The getting-up and rehearsing of the play seemed likely to cause, in a restricted area, nearly as much heart-burning and ill-feeling as the election petition. Clovis, as adapter and stage-manager, insisted, as far as he was able, on the charioteer being quite the most prominent character in the play, and his panther-skin tunic caused almost as much trouble and discussion as Clytemnestra's spasmodic succession of lovers, who broke down on probation with alarming uniformity. When the cast was at length fixed beyond hope of reprieve matters went scarcely more smoothly.
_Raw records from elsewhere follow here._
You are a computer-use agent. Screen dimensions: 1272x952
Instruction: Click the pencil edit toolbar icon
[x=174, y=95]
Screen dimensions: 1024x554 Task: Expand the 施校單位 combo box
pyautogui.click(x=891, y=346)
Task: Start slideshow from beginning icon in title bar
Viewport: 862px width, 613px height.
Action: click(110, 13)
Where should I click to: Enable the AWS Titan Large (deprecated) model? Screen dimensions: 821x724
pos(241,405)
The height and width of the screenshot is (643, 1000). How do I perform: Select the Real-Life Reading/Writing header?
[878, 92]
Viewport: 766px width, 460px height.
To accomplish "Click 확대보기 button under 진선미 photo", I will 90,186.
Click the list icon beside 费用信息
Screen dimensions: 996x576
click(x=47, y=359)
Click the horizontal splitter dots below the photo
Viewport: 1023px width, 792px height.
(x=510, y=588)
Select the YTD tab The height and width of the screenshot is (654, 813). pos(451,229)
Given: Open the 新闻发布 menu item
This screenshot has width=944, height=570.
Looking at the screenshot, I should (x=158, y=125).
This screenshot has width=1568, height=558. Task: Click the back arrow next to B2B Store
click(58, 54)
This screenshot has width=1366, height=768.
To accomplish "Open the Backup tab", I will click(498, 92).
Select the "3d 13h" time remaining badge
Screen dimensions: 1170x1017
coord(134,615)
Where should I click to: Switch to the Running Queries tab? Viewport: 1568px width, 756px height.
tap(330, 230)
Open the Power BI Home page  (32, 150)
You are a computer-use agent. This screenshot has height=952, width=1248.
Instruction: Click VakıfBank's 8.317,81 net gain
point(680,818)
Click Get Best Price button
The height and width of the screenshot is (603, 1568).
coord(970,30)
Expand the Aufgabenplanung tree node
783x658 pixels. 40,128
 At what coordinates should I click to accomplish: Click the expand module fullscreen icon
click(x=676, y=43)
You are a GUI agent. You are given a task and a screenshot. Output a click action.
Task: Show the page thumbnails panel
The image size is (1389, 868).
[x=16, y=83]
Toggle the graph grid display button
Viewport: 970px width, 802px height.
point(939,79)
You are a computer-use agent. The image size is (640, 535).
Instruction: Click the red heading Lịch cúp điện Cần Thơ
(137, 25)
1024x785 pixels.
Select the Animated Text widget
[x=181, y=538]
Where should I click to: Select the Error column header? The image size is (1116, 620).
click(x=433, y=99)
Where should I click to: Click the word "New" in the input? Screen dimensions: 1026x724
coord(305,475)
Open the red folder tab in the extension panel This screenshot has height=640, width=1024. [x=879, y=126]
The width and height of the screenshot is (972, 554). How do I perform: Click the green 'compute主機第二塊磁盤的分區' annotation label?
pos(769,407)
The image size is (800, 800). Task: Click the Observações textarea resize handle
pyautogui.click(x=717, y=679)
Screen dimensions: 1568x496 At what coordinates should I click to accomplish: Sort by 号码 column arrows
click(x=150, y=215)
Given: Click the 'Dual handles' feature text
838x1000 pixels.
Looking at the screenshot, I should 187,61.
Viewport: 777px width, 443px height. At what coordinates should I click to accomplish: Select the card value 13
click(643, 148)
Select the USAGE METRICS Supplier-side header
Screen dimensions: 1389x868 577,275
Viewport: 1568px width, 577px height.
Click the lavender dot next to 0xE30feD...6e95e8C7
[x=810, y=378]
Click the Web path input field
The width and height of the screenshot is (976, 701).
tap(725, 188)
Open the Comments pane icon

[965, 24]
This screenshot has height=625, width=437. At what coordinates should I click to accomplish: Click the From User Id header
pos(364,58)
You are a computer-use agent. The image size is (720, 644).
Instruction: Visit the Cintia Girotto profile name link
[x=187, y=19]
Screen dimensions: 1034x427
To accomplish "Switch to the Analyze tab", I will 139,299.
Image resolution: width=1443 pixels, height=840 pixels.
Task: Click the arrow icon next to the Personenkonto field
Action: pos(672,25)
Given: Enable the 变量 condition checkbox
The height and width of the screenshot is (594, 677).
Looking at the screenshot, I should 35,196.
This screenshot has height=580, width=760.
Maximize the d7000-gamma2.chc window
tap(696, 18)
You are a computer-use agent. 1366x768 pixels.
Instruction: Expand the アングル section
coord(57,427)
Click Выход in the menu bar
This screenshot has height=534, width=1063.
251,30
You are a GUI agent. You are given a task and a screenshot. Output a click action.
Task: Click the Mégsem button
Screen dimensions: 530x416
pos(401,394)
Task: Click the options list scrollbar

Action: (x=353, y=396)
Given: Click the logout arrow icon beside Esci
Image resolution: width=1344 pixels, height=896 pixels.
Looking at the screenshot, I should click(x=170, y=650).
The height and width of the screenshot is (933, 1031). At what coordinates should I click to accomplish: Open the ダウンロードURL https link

Clovis and the Baroness rather overdid the Sumurun manner, while the rest of the company could hardly be said to attempt it at all. As for Cassandra, who was expected to improvise her own prophecies, she appeared to be as incapable of taking flying leaps into futurity as of executing more than a severely plantigrade walk across the stage.

"Woe! Trojans, woe to Troy!" was the most inspired remark she could produce after several hours of conscientious study of all the available authorities.

"It's no earthly use foretelling the fall of Troy," expostulated Clovis, "because Troy has fallen before the action of the play begins. And you mustn't say too much about your own impending doom either, because that will give things away too much to the audience."

After several minutes of painful brain-searching, Cassandra smiled reassuringly.

"I know. I'll predict a long and happy reign for George the Fifth."

"My dear girl," protested Clovis, "have you reflected that Cassandra specialized in foretelling calamities?"

There was another prolonged pause and another triumphant issue.

"I know. I'll foretell a most disastrous season for the foxhounds."

"On no account," entreated Clovis; "do remember that all Cassandra's predictions came true. The M.F.H. and the Hunt Secretary are both awfully superstitious, and they are both going to be present."

Cassandra retreated hastily to her bedroom to, bathe her eyes before appearing at tea.

The Baroness and Clovis were by this time scarcely on speaking terms. Each sincerely wished their respective rôle to be the pivot round which the entire production should revolve, and each lost no opportunity for furthering the cause they had at heart. As fast as Clovis introduced some effective bit of business for the charioteer (and he introduced a great many), the Baroness would remorselessly cut it out, or more often dovetail it into her own part, while Clovis retaliated in a similar fashion whenever possible. The climax came when Clytemnestra annexed some highly complimentary lines, which were to have been addressed to the charioteer by a bevy of admiring Greek damsels, and put them into the mouth of her lover. Clovis stood by in apparent unconcern while the words:

"Oh, lovely stripling, radiant as the dawn," were transposed into:

"Oh, Clytemnestra, radiant as the dawn," but there was a dangerous glitter in his eye that might have given the Baroness warning. He had composed the verse himself, inspired and thoroughly carried away by his subject; he suffered, therefore, a double pang in beholding his tribute deflected from its destined object, and his words mutilated and twisted into what became an extravagant panegyric on the Baroness's personal charms. It was from this moment that he became gentle and assiduous in his private coaching of Cassandra.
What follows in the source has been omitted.